Novelty [3=third most important]
Novelty is the third most important feature. Kaskus is not an original idea; it is modelled after many similar online forum websites. Kaskus just localised its content. Substantially, the Kaskus website is divided into two main forums: the lounge forum and the trading forum. In the lounge forum, users can discuss anything topical, as long as it is not sexually explicit or racist in content. The most popular forum is the trading forum. In the trading forum, buyers and sellers can negotiate prices. People are allowed to sell anything on this free platform, as long as it is legal (Yusuf, 2012).

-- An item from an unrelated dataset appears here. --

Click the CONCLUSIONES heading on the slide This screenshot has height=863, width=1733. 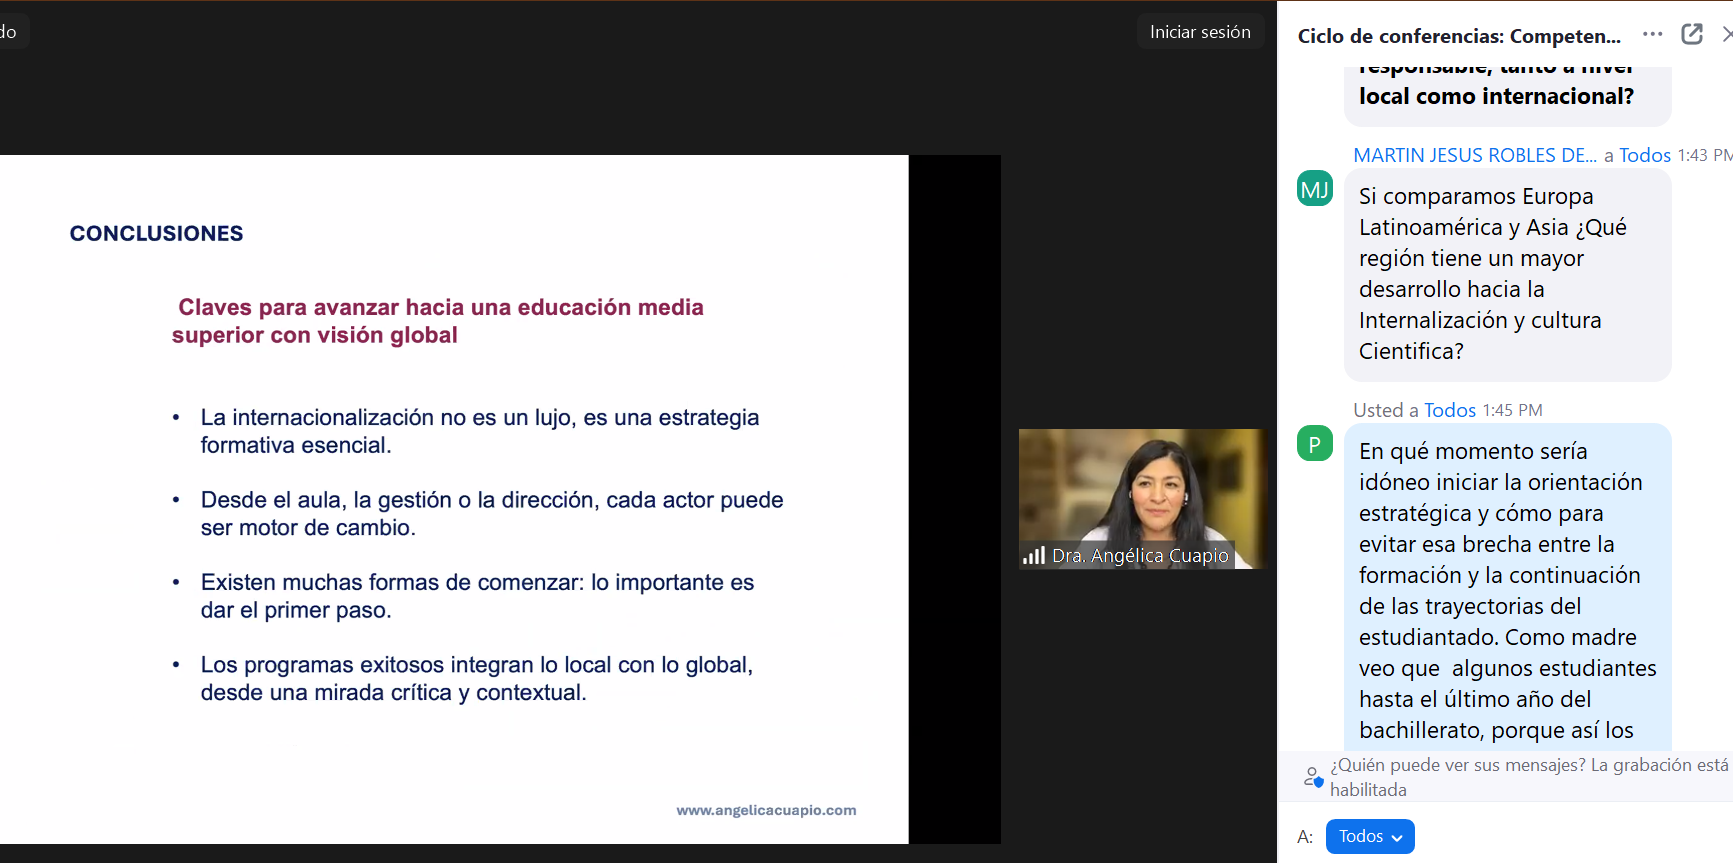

Kaskus creates a trust system through virtual reputation. Users who have created 2,000 posts can give a rating to other users. There are two kinds of ratings, red and green, and both of these are referred to as reputations. The user who has more green reputations will get more trust from other users. A red reputation means less trust. This rating element, improves influences.
Efficiency [4=least important]
Efficiency is the least important feature, as Kaskus tries to be an all-in-one website. Although Kaskus provides many services such as an internet forum platform, online payment system, news, advertising platform, it can still run the business. It indicates that efficiency element does not really matter for Kaskus.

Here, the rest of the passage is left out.